Your code does work. Below is what I have programmed.

    public int calculateGCD(int highNumber, int lowNumber){
        boolean GCDFound = false;
        int quotient, remainder, GCD = 1;
         while(!GCDFound)
         {
            quotient = highNumber / lowNumber;
            remainder = Math.floorMod(highNumber, lowNumber);
            if(remainder == 0)
            {
                GCD = lowNumber;
                GCDFound = true;
            }
            else
            {
                highNumber = lowNumber;
                lowNumber = remainder;
            }
         }
         return GCD;
}`

There is no error handling. Neither number is zero or minus something.

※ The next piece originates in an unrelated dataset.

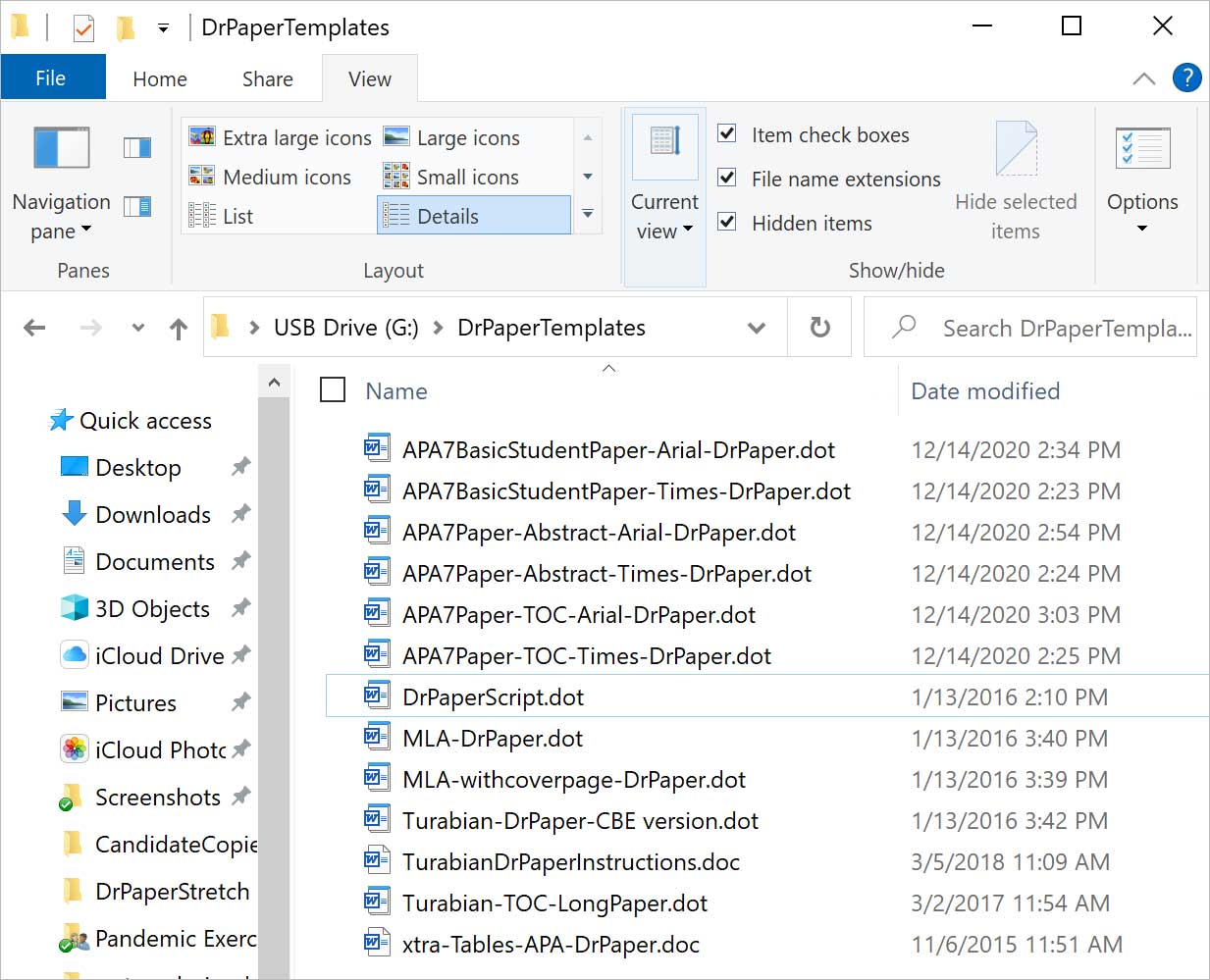
Task: Expand the Current view dropdown
Action: point(664,216)
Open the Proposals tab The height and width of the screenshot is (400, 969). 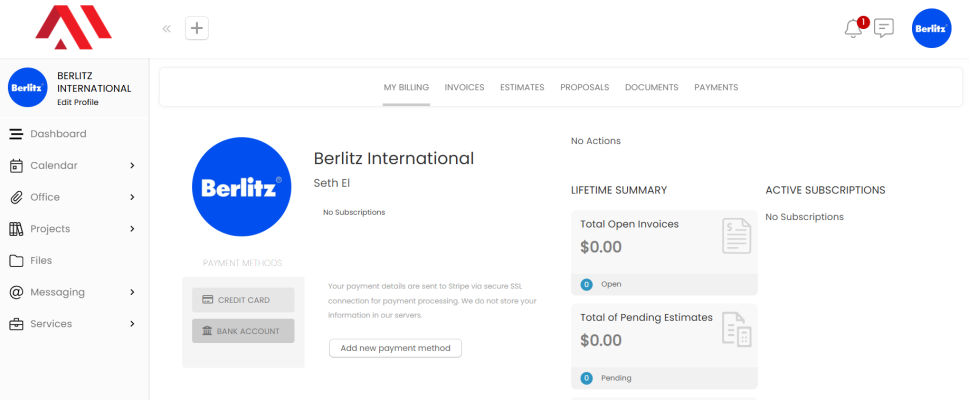pyautogui.click(x=584, y=88)
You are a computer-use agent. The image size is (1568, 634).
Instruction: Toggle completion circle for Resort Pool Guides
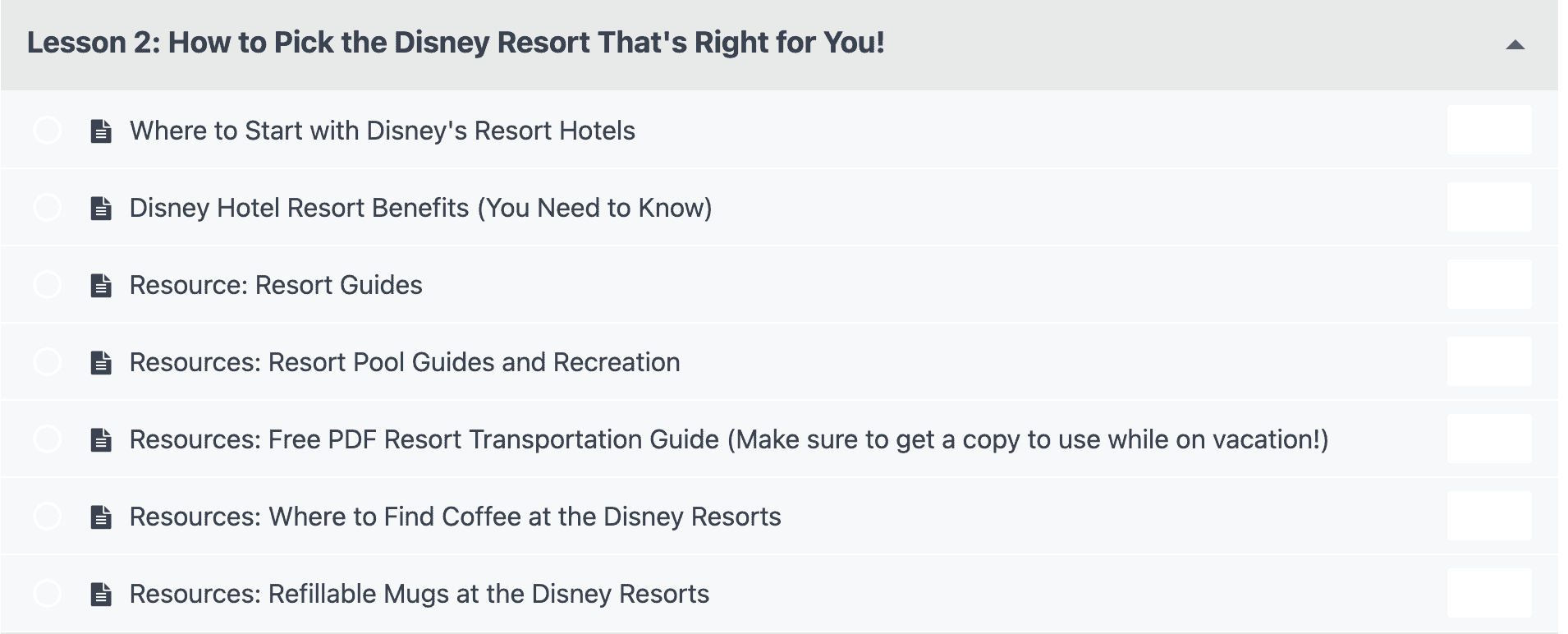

I completed three tests on your (kamilP) code and on my code. Each test uses a 2d array of 1,000,000 pairs of numbers. The first array numbers are between 1 and 107,374,143, the second array numbers are between 107,374,143 and 2,147,483,646 and the third array numbers are between 1 and 2,147,483,646. The tests time how long it takes for the program to go through the array.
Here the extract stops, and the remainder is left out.